**Exercise brief**
What is needed is an exact copy of every line from the one containing "Where should I" through the end of the entries; please set it down without any pictures.

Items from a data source
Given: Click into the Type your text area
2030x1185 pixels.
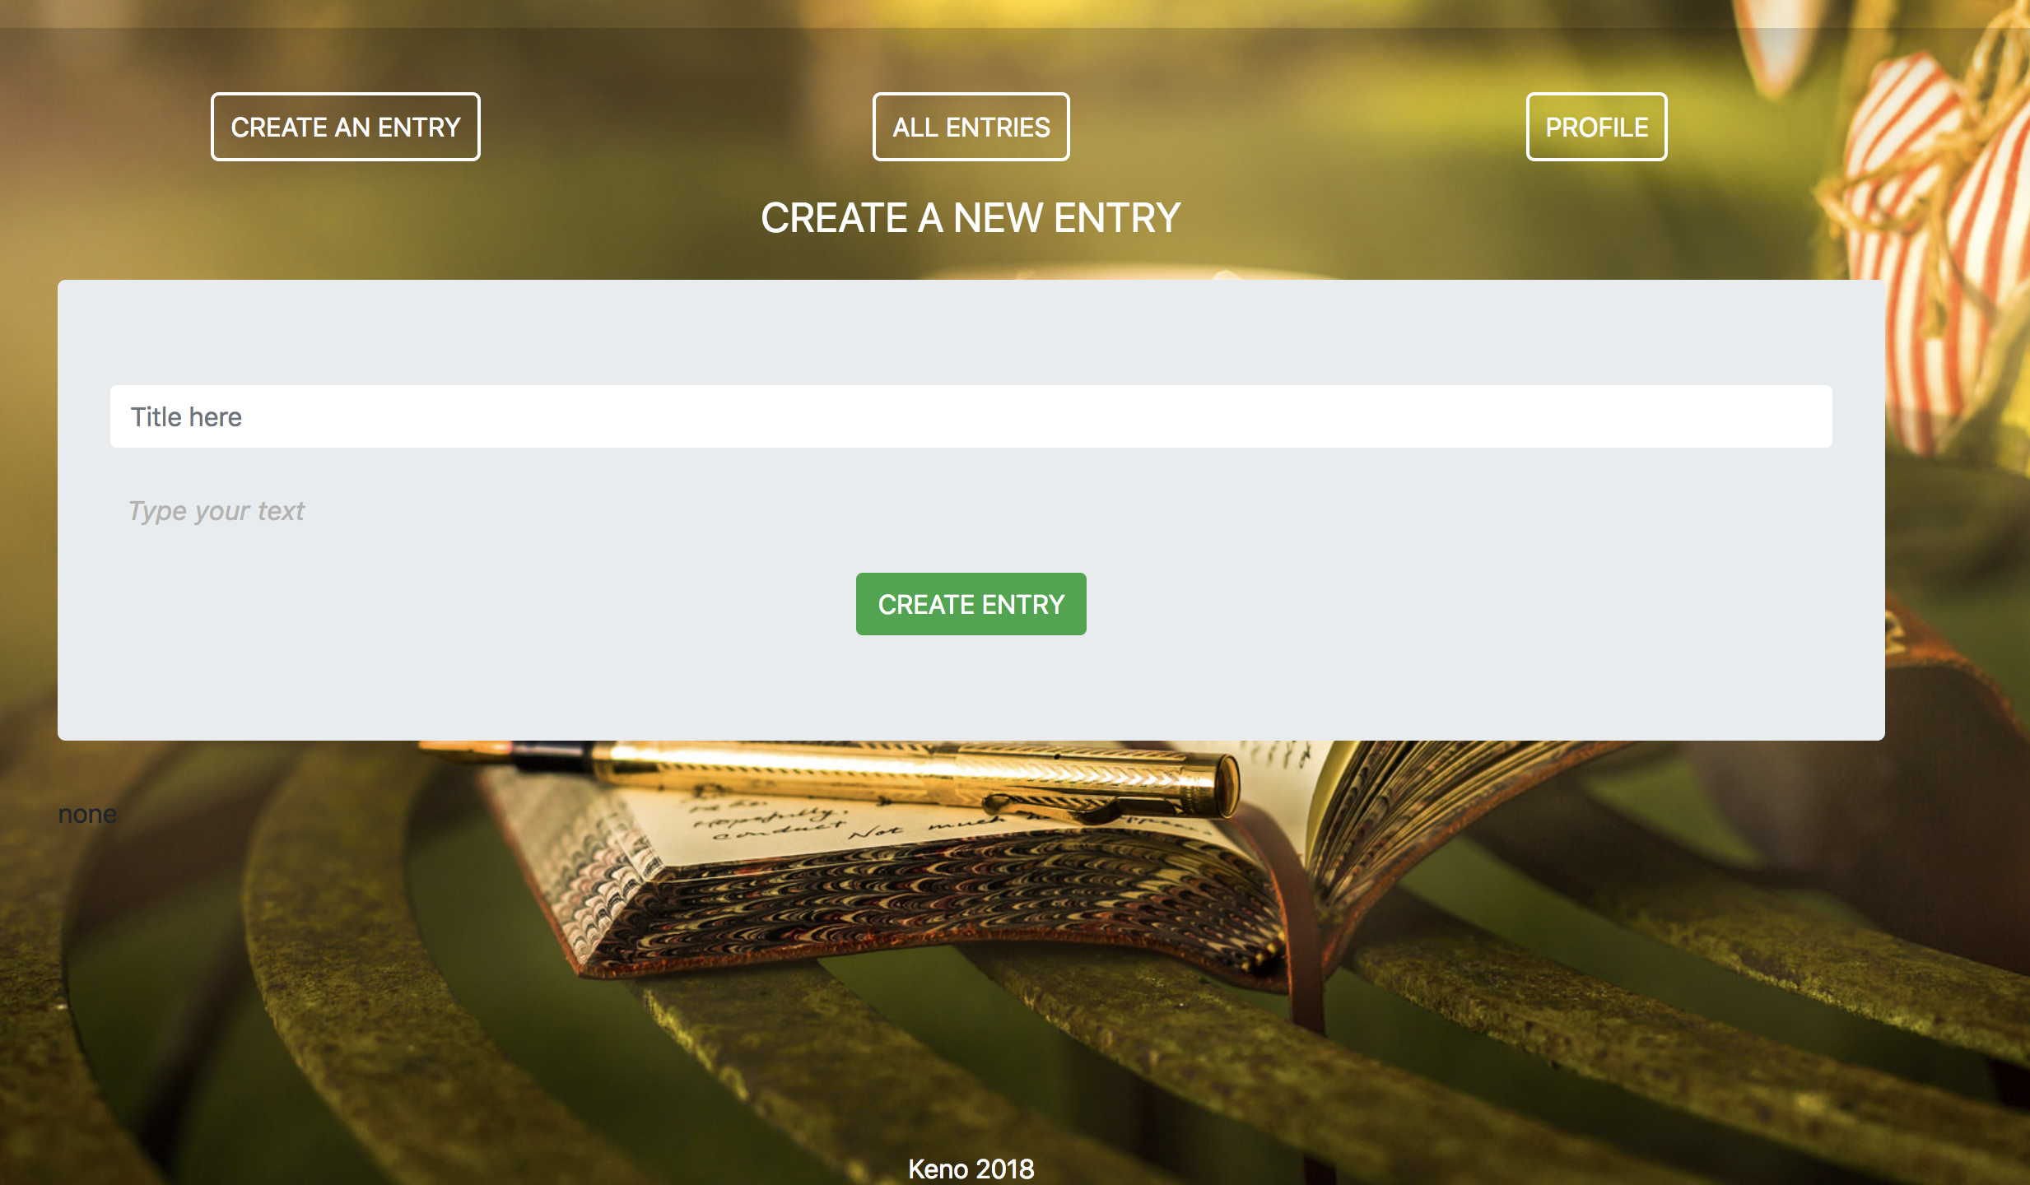Looking at the screenshot, I should (971, 511).
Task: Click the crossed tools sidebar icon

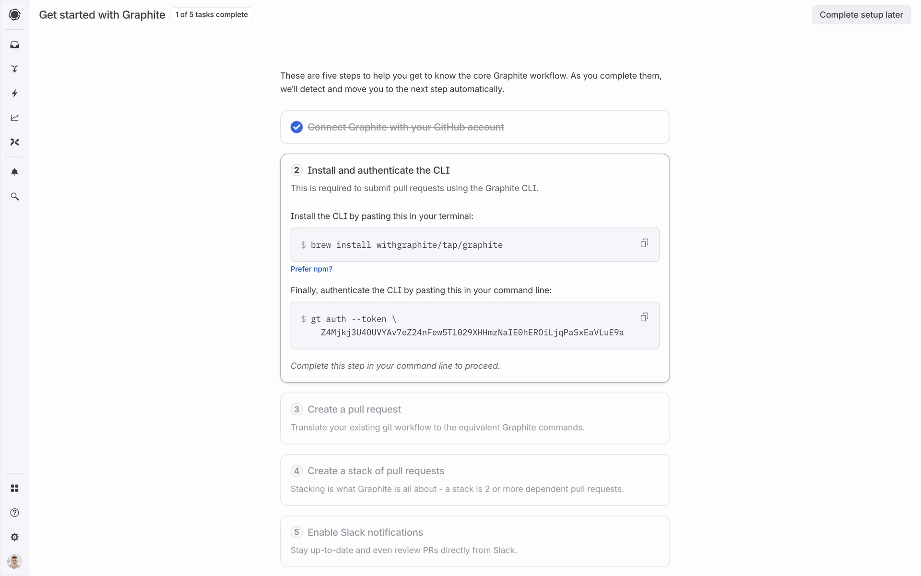Action: (14, 142)

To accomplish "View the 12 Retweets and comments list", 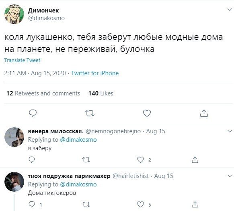I will click(43, 93).
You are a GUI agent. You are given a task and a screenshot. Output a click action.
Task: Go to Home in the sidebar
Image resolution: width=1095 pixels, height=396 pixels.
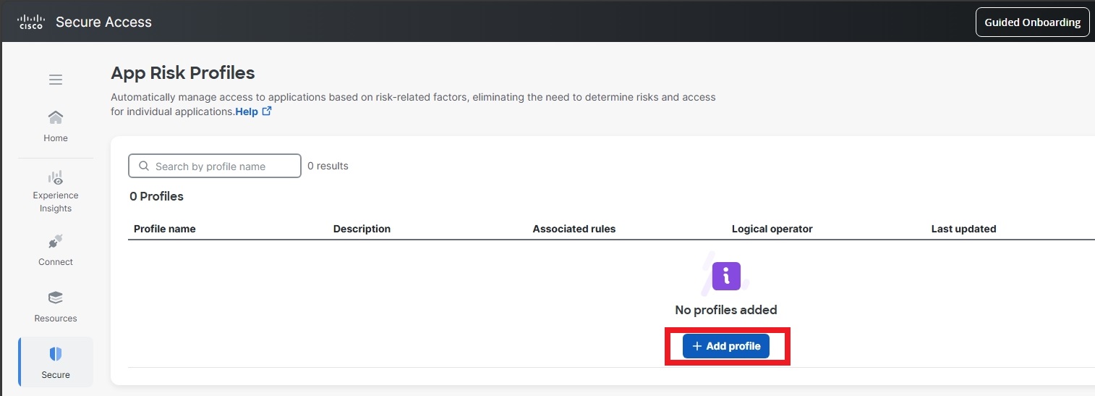pyautogui.click(x=56, y=125)
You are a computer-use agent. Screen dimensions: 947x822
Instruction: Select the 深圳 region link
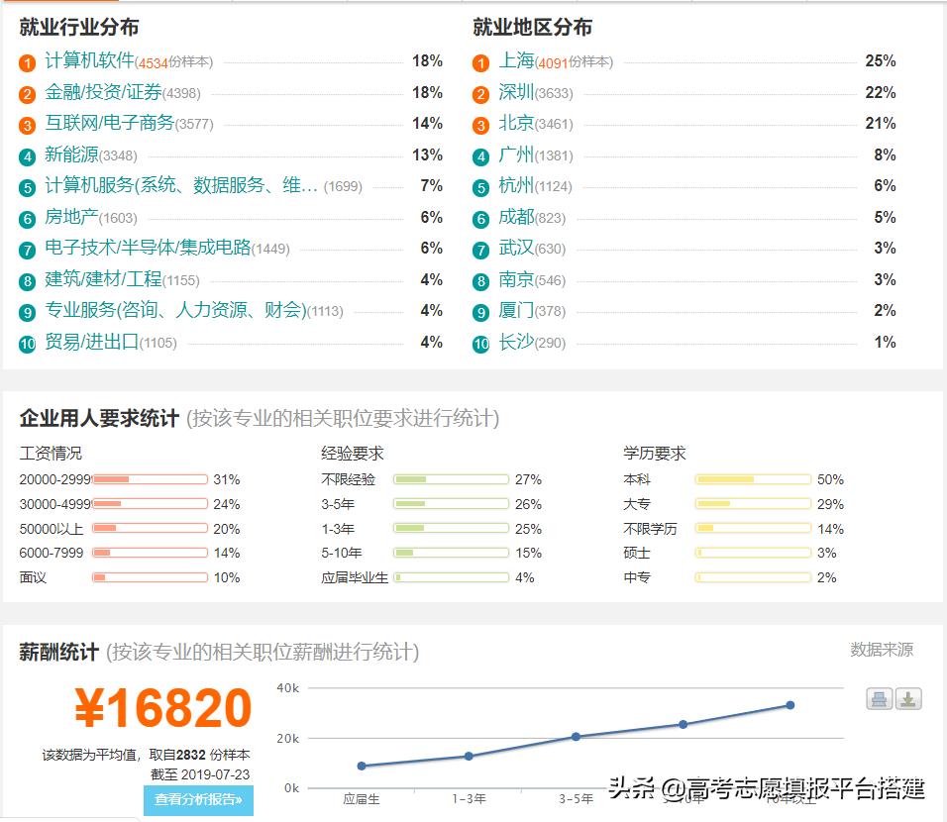518,93
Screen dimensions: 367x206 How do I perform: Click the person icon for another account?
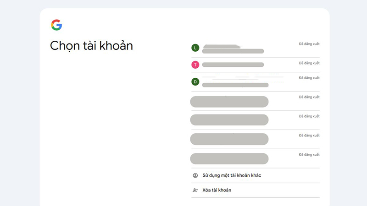[195, 175]
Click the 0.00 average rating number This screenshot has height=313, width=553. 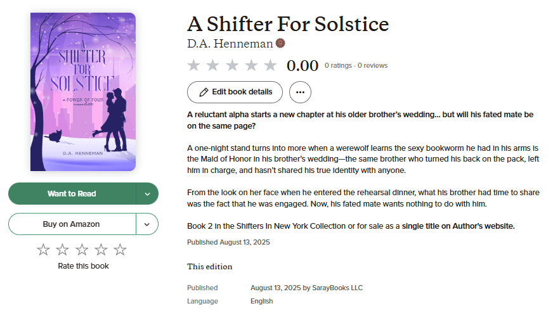point(302,65)
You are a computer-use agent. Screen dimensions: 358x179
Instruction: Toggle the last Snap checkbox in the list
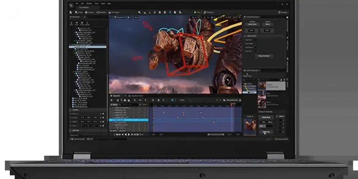tap(256, 51)
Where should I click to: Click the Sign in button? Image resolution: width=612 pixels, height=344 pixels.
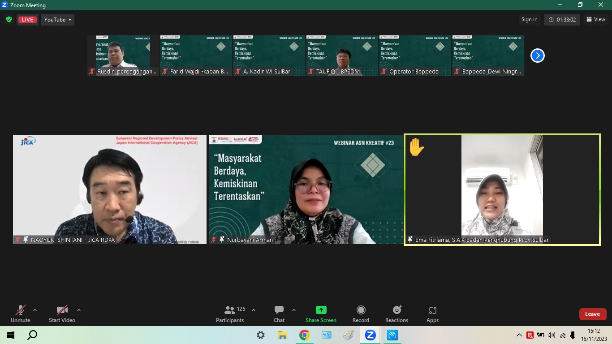coord(529,19)
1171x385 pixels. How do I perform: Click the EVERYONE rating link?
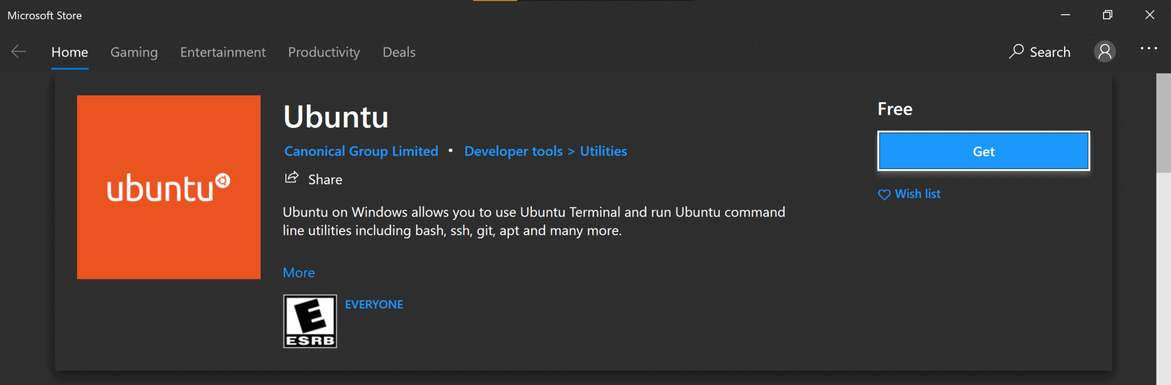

**Your solution**
Where should I click to: Click the Sign in button? Image resolution: width=612 pixels, height=344 pixels.
coord(529,19)
1171x385 pixels. How do I perform: Click the EVERYONE rating link?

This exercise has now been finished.